--- BEGIN GIVEN RECORDS ---

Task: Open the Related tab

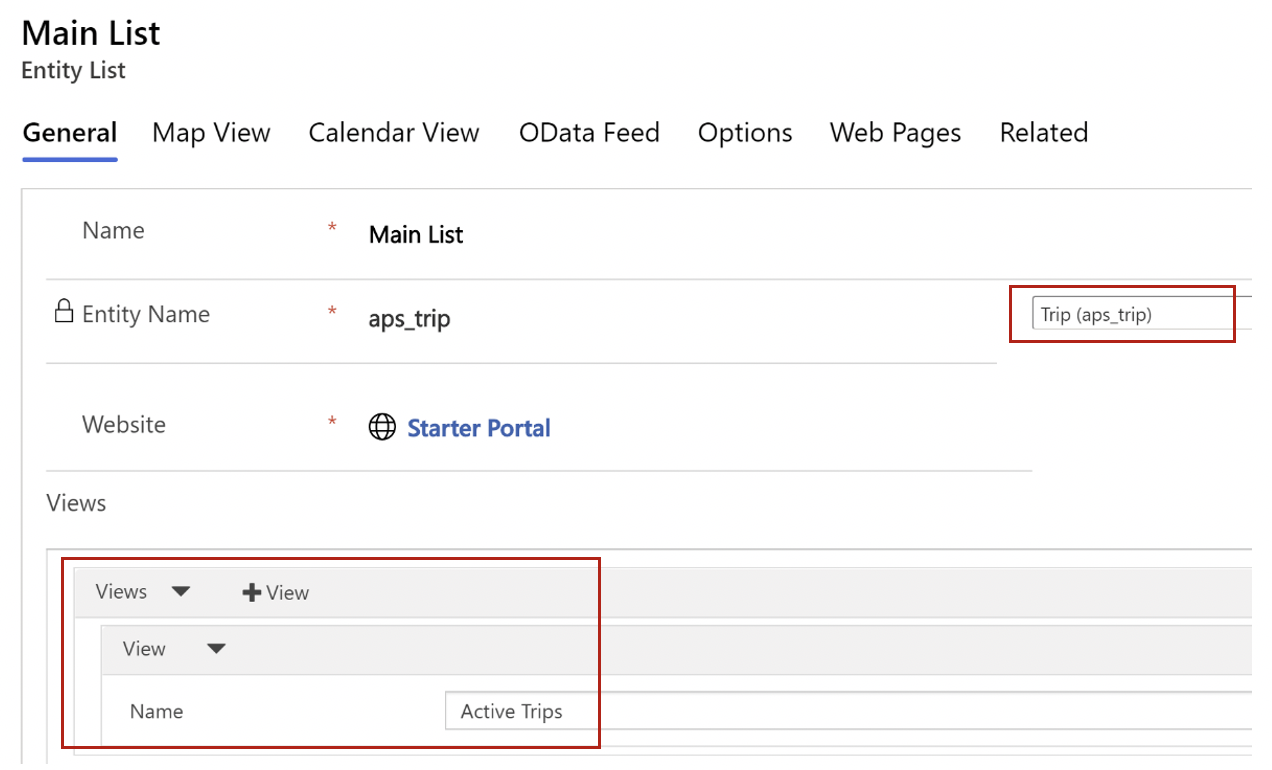Action: 1043,133
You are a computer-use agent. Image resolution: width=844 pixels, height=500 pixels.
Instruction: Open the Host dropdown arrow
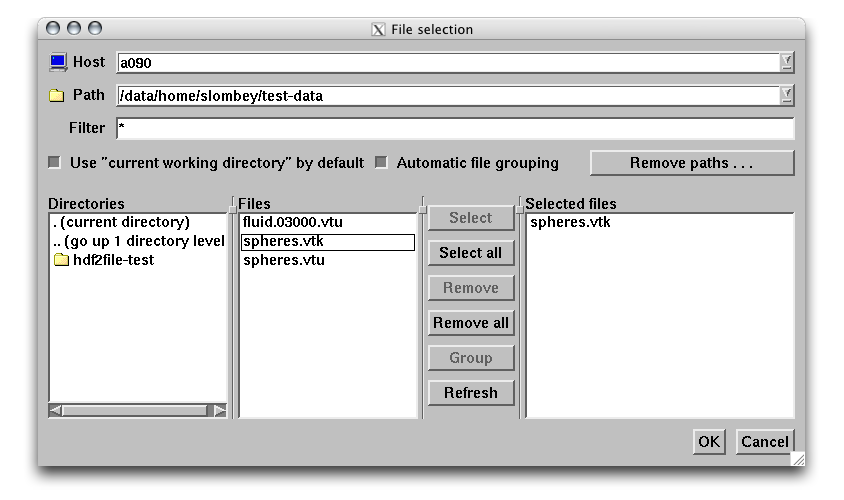787,62
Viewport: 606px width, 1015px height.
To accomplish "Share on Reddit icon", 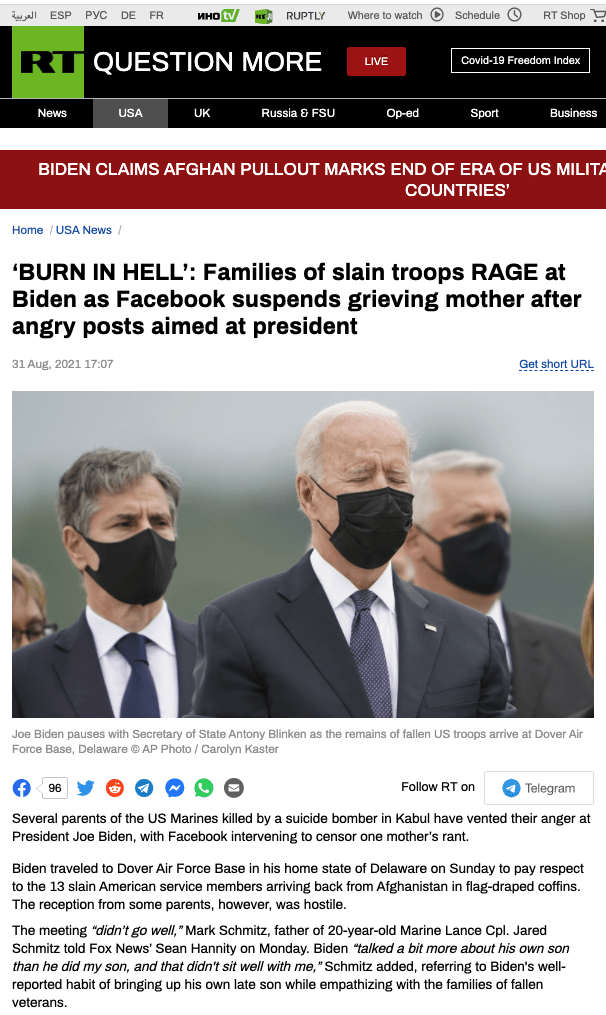I will click(115, 788).
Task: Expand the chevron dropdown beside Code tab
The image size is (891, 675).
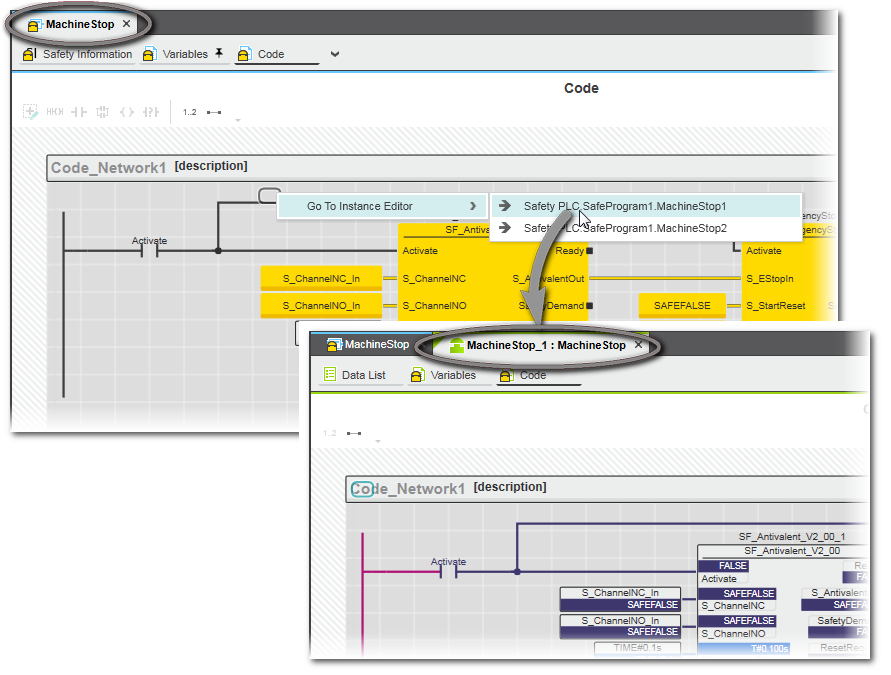Action: (335, 55)
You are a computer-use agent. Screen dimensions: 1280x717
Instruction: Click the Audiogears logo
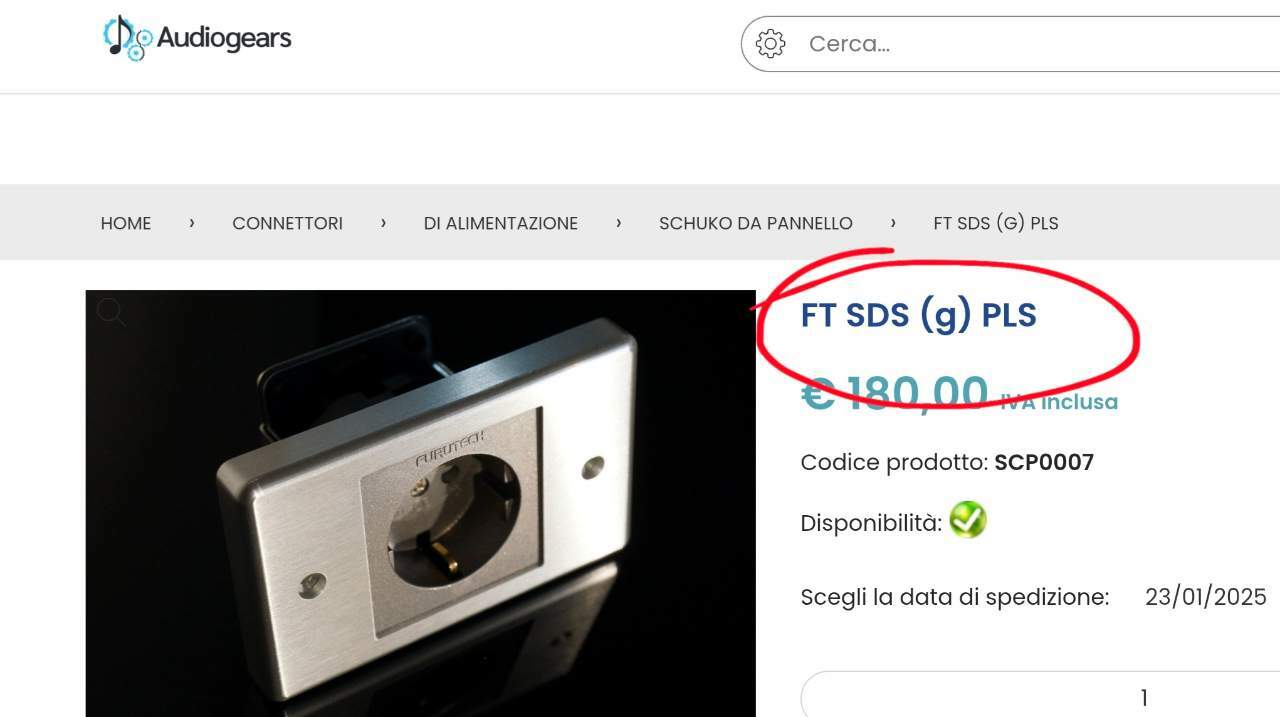pyautogui.click(x=197, y=38)
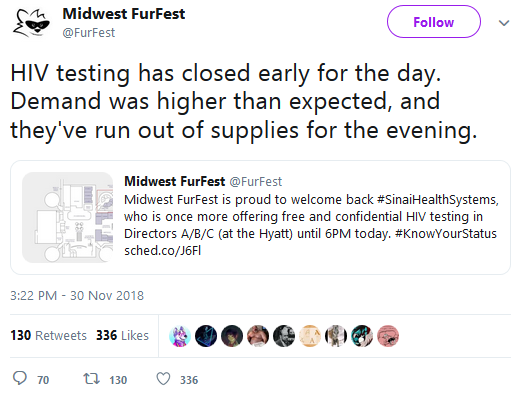Viewport: 515px width, 395px height.
Task: Open the teal-haired character liker avatar
Action: [x=362, y=336]
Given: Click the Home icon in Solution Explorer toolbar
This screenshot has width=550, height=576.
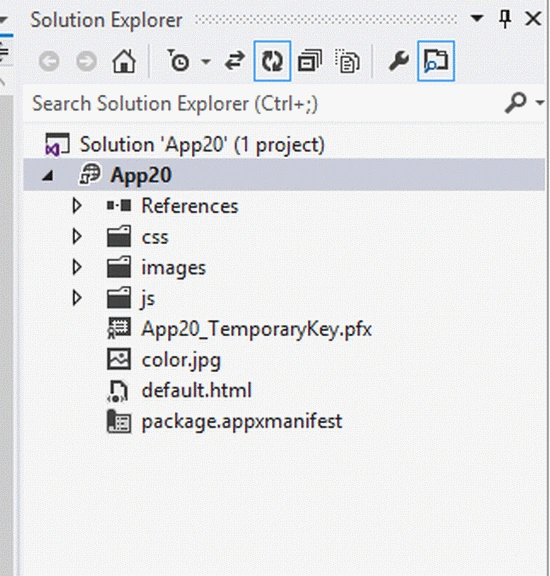Looking at the screenshot, I should coord(124,61).
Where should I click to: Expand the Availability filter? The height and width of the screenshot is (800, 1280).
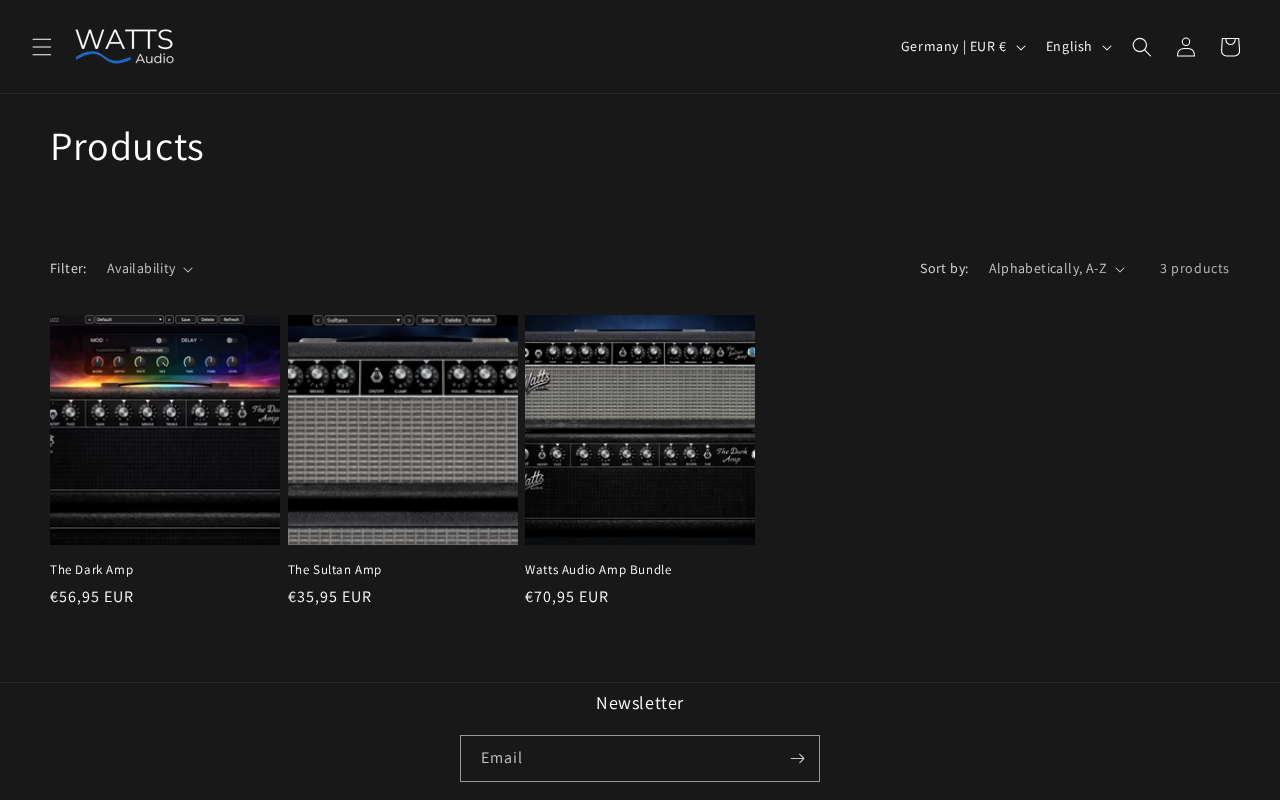pyautogui.click(x=150, y=269)
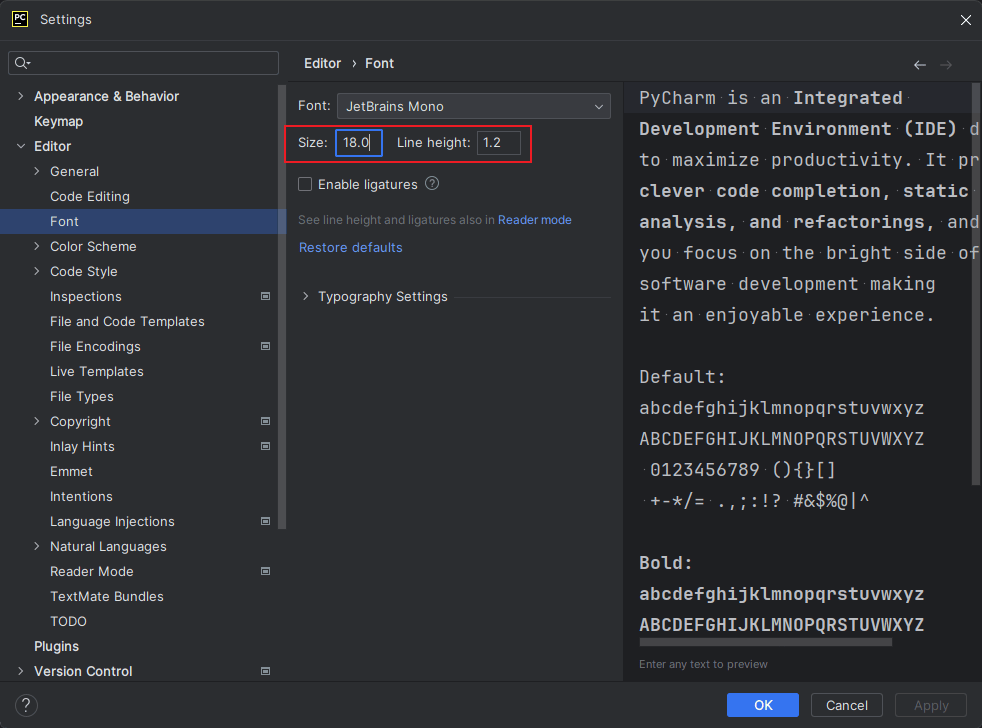The width and height of the screenshot is (982, 728).
Task: Click the Line height input field
Action: coord(498,143)
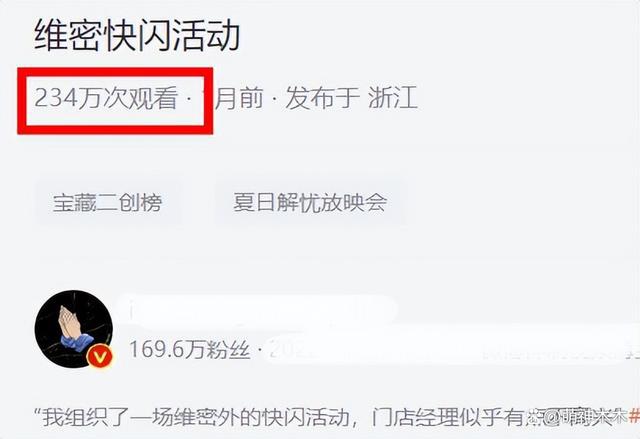Click the 169.6万粉丝 follower count
The height and width of the screenshot is (439, 640).
point(189,350)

--- END GIVEN RECORDS ---

* OBJECTIVE:
In the material, rewrite the lines starting at the line containing "Task: Expand the" and ending at the end of the material, replacing "Instruction" with "Command" and leaving everything else unchanged. Omit the pictures from your answer.

* FULL ANSWER:
Task: Expand the chevron dropdown beside Code tab
The image size is (891, 675).
Action: (335, 55)
You are a computer-use agent. Screen dimensions: 1280x717
Command: Click the Audiogears logo
pyautogui.click(x=197, y=38)
Viewport: 515px width, 395px height.
Task: Open the teal-haired character liker avatar
Action: [x=362, y=336]
Given: Click the Home icon in Solution Explorer toolbar
This screenshot has width=550, height=576.
Looking at the screenshot, I should coord(124,61).
Where should I click to: Expand the Availability filter? The height and width of the screenshot is (800, 1280).
pyautogui.click(x=150, y=269)
The width and height of the screenshot is (982, 728).
Task: Click the Line height input field
Action: coord(498,143)
Click the 169.6万粉丝 follower count
The height and width of the screenshot is (439, 640).
point(189,350)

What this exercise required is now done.